* _Brief 1_
In the passage about Holzer's public works, on what materials was the Living series printed?
* _Brief 2_
Duplicate the text of the passage about Holzer's public works, starting with "In 1981, Holzer" and going on through "the information age.".

-- Given passage follows --

Holzer's initial public works, Truisms (1977–79), are among her best-known. They first appeared as anonymous broadsheets that she printed in black italic script in capital letters on white paper and wheat-pasted to buildings, walls and fences in and around Manhattan. Holzer developed Truisms by condensing complex theoretical texts into brief statements that she distributed on public posters in Manhattan. The project invited viewers to question commonly accepted ideas through simple but provocative phrases. These one-liners are a distillation of an erudite reading list from the Whitney Independent Study Program, where she was a student. She printed other Truisms on posters, T-shirts and stickers, and carved them into stone benches. In late 1980, Holzer's mail art and street leaflets were included in the exhibition Social Strategies by Women Artists at London's Institute of Contemporary Arts, curated by Lucy Lippard.

In 1981, Holzer initiated the Living series, printed on aluminum and bronze plaques, the presentation format used by medical and government buildings. The Living series addressed the necessities of daily life: eating, breathing, sleeping, and human relationships. Her bland, short instructions were accompanied by paintings by American artist Peter Nadin, whose portraits of men and women attached to metal posts further articulated the emptiness of both life and message in the information age.

-- Given passage concluded --
-- Supplied material follows --

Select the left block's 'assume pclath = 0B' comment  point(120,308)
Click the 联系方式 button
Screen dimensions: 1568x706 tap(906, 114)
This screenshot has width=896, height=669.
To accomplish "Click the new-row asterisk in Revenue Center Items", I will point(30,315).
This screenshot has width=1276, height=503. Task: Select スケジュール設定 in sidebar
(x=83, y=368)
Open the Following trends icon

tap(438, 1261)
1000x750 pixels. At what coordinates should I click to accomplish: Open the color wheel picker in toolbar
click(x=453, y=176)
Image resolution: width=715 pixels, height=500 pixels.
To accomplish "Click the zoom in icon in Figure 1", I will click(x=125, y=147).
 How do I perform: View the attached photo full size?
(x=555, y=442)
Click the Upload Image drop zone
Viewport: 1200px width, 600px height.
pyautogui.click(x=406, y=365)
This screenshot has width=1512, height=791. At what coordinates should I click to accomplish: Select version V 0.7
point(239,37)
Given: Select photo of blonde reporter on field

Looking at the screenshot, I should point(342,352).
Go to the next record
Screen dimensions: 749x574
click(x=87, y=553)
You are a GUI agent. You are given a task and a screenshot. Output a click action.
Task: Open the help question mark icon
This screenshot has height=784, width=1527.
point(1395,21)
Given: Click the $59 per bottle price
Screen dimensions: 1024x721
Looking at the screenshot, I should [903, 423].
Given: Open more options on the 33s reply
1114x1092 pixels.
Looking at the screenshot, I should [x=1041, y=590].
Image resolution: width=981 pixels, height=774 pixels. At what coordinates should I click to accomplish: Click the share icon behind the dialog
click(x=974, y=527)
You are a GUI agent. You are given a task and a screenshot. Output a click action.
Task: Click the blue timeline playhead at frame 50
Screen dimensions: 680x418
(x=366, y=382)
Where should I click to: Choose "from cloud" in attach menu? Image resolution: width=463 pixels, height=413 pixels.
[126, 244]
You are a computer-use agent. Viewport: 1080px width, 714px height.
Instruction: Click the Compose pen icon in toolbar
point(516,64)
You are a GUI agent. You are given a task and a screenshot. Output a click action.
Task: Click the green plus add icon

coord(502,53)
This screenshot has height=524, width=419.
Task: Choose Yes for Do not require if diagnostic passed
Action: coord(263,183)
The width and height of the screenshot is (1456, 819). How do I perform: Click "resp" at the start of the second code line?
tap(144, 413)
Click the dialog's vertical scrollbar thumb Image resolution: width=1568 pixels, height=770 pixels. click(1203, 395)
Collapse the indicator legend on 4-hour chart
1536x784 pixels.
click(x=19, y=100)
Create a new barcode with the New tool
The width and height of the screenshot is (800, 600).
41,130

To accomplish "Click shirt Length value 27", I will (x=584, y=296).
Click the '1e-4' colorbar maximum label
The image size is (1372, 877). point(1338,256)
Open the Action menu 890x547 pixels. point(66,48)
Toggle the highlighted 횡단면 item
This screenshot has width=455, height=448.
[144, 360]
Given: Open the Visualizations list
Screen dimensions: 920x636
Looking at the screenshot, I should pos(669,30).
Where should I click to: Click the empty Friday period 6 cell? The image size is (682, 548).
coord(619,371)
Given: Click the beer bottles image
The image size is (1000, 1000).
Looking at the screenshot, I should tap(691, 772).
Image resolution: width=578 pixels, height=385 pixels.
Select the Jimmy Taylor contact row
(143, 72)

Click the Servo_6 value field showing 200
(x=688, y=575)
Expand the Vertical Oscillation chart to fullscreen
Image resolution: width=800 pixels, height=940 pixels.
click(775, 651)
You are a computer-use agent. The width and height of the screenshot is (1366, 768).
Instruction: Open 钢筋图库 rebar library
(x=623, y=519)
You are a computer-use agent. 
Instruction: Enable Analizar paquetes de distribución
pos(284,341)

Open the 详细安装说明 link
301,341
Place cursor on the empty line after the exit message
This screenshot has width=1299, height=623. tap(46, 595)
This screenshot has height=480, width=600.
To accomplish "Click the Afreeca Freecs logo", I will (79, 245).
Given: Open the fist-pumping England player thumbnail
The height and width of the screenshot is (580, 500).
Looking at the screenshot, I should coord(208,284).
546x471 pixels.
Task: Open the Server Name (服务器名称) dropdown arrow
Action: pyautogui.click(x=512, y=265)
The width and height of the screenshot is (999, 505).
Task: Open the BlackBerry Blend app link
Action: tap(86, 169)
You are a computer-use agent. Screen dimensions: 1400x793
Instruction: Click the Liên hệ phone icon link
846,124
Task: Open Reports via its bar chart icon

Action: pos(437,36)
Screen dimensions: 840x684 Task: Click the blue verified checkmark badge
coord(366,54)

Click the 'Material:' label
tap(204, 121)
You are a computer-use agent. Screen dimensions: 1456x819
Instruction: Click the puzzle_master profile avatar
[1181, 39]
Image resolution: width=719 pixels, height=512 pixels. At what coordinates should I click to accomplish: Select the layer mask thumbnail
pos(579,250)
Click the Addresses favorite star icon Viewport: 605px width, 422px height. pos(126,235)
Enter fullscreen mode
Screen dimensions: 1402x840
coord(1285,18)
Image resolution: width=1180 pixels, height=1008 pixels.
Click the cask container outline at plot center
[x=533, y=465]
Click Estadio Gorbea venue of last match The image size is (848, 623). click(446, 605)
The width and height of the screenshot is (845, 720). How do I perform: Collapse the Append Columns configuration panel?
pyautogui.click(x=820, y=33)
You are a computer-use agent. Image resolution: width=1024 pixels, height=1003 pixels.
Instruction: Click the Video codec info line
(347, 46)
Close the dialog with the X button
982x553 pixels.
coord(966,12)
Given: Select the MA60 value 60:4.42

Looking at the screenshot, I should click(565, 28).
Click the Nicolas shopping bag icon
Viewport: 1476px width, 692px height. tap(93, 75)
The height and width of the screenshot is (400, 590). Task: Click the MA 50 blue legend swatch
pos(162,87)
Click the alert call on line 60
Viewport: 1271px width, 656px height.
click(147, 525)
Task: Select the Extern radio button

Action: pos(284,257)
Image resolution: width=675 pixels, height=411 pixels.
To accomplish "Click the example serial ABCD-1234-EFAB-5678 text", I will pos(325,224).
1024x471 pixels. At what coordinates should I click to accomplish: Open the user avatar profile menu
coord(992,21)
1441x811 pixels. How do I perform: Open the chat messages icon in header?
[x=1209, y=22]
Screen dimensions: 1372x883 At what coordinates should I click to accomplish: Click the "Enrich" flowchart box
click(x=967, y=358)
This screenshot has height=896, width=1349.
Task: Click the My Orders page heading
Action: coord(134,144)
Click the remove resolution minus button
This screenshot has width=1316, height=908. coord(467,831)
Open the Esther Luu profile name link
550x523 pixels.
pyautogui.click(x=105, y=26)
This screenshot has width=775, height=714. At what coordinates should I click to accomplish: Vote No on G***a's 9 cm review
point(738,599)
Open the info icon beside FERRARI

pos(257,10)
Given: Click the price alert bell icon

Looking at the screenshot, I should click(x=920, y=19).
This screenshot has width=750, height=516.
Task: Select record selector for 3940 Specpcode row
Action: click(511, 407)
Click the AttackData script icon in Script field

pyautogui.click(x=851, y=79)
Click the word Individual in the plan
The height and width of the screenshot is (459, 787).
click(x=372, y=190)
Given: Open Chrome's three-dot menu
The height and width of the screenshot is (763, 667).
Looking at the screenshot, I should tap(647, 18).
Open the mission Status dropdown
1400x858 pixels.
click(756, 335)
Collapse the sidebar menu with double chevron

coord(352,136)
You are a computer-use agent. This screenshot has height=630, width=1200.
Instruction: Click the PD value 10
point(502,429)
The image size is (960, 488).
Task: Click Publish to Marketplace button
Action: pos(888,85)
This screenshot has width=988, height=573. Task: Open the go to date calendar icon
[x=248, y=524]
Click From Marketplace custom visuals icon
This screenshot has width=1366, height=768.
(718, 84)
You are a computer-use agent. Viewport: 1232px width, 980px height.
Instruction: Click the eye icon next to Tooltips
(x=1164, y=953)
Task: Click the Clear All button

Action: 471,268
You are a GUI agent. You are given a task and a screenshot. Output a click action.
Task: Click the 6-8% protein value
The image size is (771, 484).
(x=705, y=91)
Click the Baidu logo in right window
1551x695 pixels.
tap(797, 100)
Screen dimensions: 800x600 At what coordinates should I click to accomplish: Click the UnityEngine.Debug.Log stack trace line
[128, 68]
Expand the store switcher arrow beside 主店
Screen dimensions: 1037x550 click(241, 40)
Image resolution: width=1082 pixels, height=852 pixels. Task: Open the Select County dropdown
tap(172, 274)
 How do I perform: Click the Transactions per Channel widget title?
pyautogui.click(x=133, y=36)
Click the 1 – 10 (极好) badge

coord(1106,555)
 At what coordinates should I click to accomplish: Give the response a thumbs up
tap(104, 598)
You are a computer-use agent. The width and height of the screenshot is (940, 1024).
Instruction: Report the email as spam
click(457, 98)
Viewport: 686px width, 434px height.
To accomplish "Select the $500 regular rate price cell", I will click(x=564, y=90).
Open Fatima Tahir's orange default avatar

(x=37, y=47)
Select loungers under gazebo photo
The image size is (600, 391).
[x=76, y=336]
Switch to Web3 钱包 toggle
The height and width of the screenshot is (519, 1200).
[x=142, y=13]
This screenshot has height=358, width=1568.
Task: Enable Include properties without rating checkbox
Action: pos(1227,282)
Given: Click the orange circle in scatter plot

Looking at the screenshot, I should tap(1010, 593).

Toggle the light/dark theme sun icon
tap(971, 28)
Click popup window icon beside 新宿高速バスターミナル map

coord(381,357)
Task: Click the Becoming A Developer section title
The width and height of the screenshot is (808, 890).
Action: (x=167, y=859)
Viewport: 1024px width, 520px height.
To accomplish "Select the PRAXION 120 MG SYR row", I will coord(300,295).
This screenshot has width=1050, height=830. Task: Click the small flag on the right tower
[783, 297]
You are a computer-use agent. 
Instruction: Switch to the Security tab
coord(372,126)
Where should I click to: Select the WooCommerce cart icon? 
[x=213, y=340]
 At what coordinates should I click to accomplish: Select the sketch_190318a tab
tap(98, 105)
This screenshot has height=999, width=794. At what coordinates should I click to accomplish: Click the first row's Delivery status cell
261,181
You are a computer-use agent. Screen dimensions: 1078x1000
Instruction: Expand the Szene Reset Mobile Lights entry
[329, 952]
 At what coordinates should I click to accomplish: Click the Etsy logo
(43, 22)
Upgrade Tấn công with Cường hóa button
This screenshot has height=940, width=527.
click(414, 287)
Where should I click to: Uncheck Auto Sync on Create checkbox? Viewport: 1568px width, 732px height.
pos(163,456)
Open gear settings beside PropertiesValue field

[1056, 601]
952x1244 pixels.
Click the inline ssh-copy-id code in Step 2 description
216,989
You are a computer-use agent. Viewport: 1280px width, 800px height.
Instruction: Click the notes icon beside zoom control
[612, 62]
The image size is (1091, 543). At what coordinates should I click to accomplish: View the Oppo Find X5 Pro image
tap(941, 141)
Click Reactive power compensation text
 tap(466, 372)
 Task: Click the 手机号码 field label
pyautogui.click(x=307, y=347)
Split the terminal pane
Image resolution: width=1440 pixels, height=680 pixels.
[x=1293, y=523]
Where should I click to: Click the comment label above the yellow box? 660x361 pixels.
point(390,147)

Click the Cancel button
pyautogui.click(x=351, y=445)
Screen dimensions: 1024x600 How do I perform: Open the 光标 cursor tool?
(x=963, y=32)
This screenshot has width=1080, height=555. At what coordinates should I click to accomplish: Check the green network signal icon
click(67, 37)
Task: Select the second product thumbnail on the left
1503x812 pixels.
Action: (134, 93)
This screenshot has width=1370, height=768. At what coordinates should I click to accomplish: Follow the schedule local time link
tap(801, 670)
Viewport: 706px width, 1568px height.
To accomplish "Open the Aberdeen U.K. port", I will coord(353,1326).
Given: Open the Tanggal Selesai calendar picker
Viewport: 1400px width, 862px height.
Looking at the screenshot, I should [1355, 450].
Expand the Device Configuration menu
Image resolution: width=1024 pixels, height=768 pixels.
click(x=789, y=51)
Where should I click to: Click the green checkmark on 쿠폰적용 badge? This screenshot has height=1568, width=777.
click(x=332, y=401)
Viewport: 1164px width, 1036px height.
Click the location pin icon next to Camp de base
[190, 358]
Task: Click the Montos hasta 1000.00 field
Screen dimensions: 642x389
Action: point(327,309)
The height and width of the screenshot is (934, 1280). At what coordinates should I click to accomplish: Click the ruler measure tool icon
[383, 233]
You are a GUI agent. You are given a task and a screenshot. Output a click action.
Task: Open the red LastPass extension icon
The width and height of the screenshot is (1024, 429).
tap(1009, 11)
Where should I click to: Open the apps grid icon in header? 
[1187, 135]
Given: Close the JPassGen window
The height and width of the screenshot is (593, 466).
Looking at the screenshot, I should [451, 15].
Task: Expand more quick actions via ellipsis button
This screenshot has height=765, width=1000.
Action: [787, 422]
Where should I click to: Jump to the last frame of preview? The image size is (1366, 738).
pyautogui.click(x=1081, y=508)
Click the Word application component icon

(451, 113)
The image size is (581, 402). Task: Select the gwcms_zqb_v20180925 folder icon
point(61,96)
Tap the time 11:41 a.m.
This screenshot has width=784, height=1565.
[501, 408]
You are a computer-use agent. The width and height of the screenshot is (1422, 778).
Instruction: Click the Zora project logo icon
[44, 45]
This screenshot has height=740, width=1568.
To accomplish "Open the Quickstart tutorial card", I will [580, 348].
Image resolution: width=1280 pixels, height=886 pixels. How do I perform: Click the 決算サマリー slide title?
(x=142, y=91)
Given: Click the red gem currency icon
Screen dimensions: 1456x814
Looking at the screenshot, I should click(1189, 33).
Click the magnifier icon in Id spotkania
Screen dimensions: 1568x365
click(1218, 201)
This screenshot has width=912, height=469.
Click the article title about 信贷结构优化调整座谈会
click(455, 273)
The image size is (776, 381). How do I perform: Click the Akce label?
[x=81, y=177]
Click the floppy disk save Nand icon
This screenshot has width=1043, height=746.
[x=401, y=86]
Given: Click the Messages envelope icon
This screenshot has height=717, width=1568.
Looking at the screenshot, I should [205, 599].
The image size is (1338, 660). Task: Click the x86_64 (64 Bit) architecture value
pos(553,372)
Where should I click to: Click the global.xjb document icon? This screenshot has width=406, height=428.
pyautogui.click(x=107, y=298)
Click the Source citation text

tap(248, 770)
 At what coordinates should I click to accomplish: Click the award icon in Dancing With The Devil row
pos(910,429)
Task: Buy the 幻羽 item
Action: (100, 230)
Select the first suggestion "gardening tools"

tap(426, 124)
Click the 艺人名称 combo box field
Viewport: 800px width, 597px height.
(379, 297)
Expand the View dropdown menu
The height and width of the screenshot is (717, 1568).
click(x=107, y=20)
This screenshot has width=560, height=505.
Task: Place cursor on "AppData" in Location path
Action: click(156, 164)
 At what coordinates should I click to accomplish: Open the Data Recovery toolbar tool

-- Supplied material concluded --

* _Task answer 1_
Aluminum and bronze plaques.

* _Task answer 2_
In 1981, Holzer initiated the Living series, printed on aluminum and bronze plaques, the presentation format used by medical and government buildings. The Living series addressed the necessities of daily life: eating, breathing, sleeping, and human relationships. Her bland, short instructions were accompanied by paintings by American artist Peter Nadin, whose portraits of men and women attached to metal posts further articulated the emptiness of both life and message in the information age.